Yes, Summer is mostly past and we are now seeing the beginnings of a new season - Fall 2019. In many ways I lament the passing of the warmest time, when Life was at its Peak, when everything around us - whether in the Forest, in the Meadows and Fields, in the Lakes, Streams and River - even in the very Air that surrounded us - was incredibly alive and striving to replicate its kind - plant or animal - all reaching for the Sun and thrusting roots deep into the Earth. Yet here we are, in the beginning of a new season, when the fruits of all those myriad and sundry labors will come to fruition - as in the fruiting of plant, shrub and tree and the birth of many young animals of all species. Seeds dropped by the millions will have a role to play in the coming time, as well. Most of those seeds will simply lie dormant, buried, waiting for next year, and some will not make it that far, being consumed by many creatures. Black Bears will happily eat the fruit of the the great Oak and Beech - acorns and Beech nuts - and by doing so, add much-needed winter-weight to help them through their long winter nap yet to come. So far, it looks to be a good “mast” season (the biologist’s term for these foods). Other animals will eat the smaller seeds on the ground, including small birds on a migrating pit-stop, to fuel their highly energetic bodies, and small rodents, as well.
Our Cricket Chorus is still chirping strongly, and should continue doing so until the temps turn cold and the dew-points stay down. I’ve seen fresh, young 4th generation Monarchs busily nectaring now as they get ready for their marathon migration. Hoping to see my Ruby-throated Hummingbird-friends before they depart on their long journey. The males leave first, then the females and last to leave are the juveniles. This is amazing and astounding because it means that somehow the young ones must inherit the means to navigate 2,000 miles on their own (unless, of course, their parents give them a map before they leave).

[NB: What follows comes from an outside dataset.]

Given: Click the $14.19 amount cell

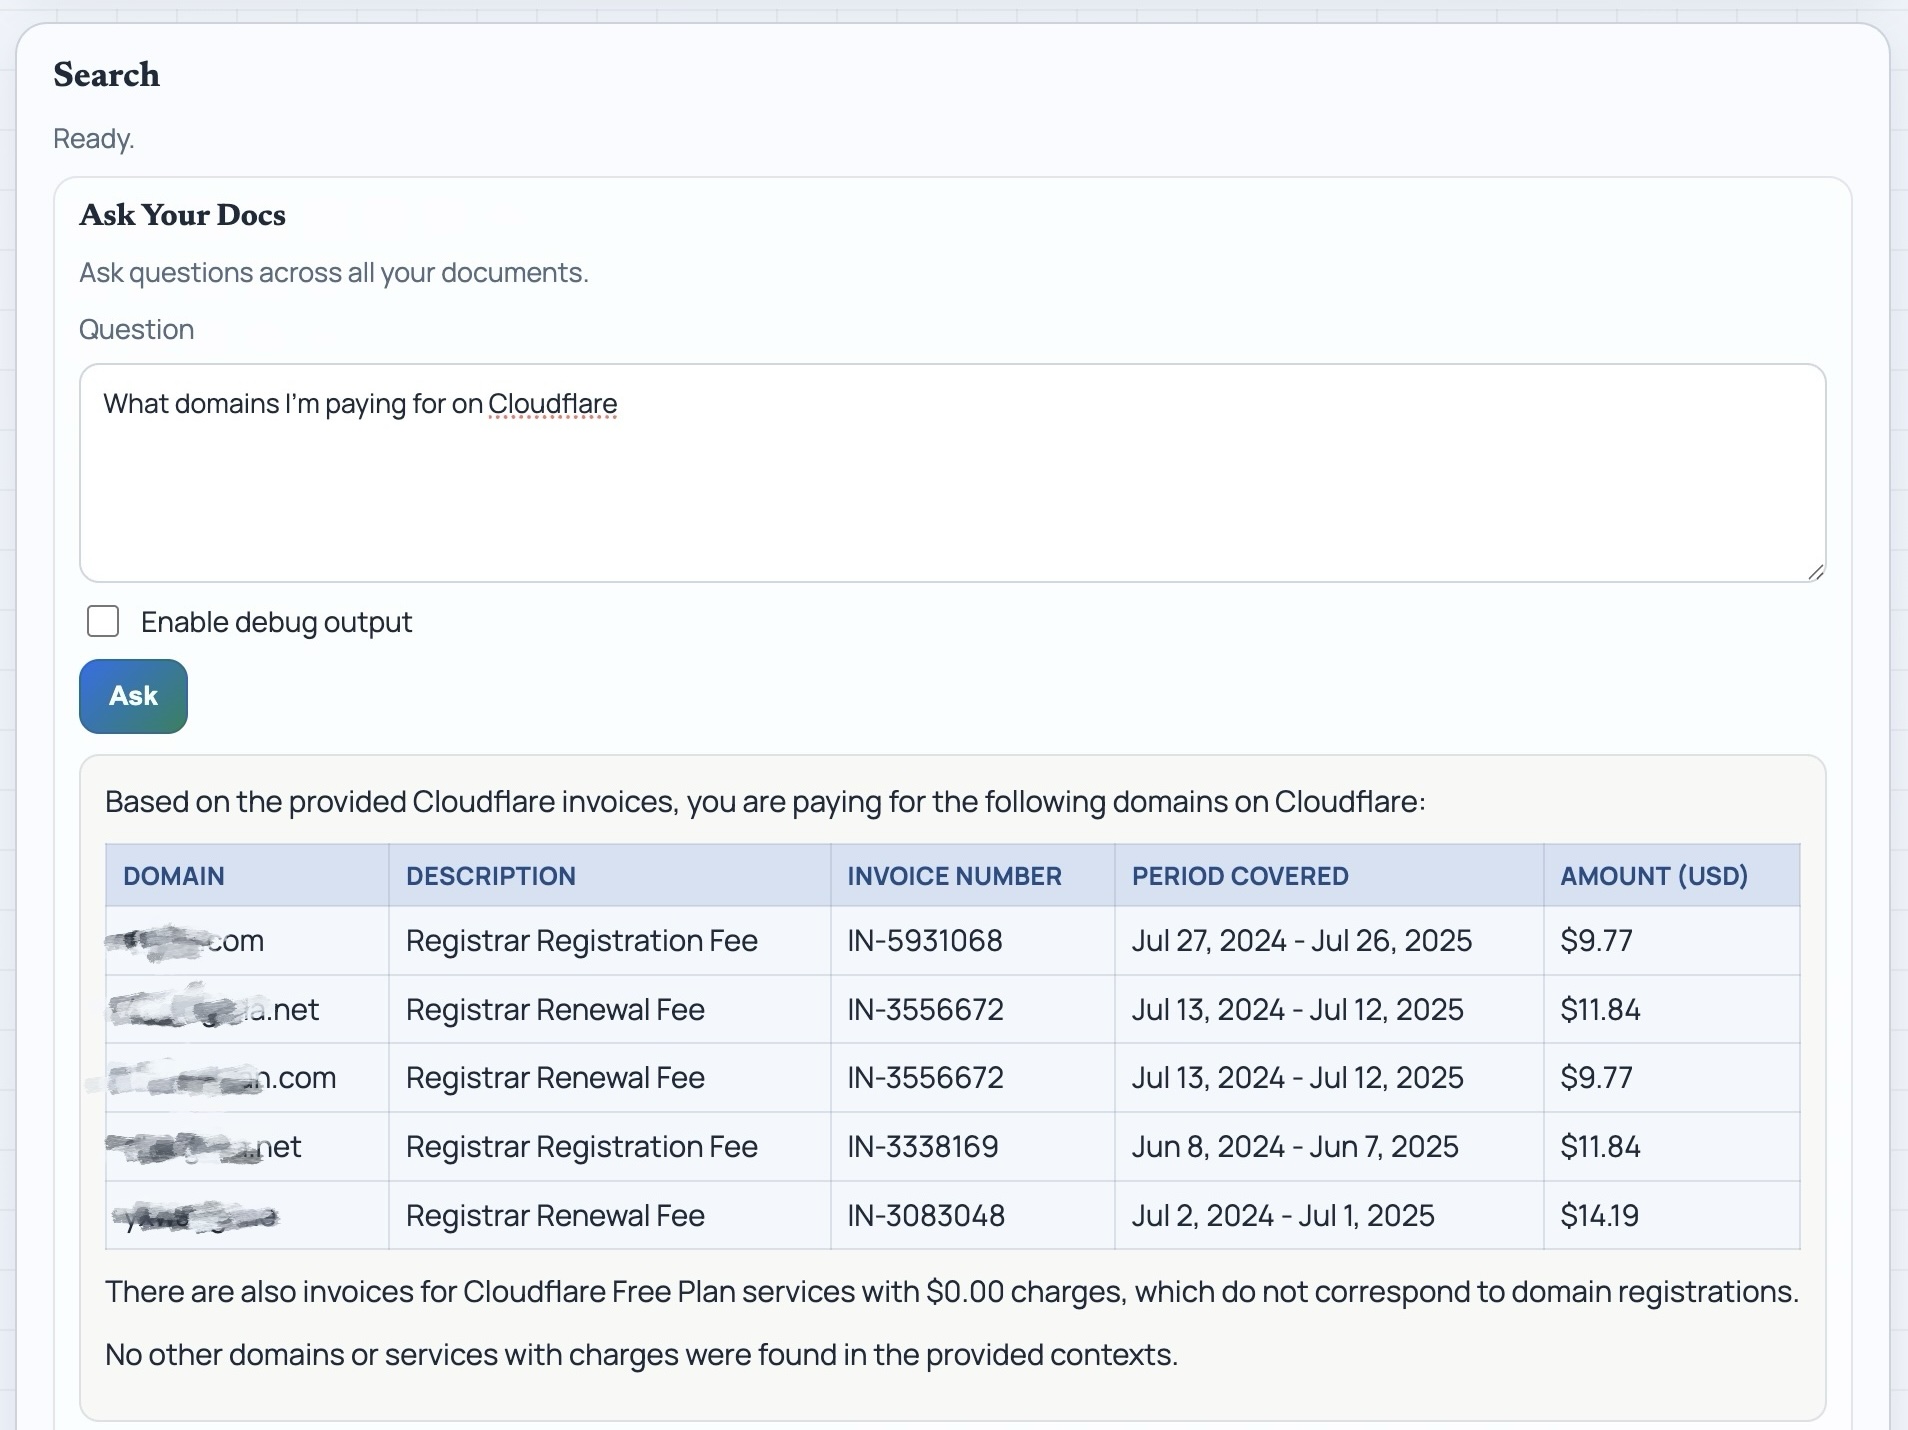Looking at the screenshot, I should (x=1600, y=1216).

You can tell we’ve had adequate water in Waghkonk thus far this season - the forest is still full and green, though just this week the deciduous trees have begun turning colors - at least a little bit - and the Virginia Creeper is just starting to redden. This may mean that we’ll have a rich, gradual, brightly-colored Autumn - let’s hope. Again, let’s remember that we’ve only had ADEQUATE rain this past season, just avoiding fires. Curious to see what the Fall will bring, because before too long the forest floor will be coated with a thick layer of nice dry, dead leaves. And, of course, since Hurricane Season is just starting, it is also possible that we’ll have MORE than enough rain. One thing for sure - we’ll find out! Whatever happens, please have a beautiful and safe Fall (?).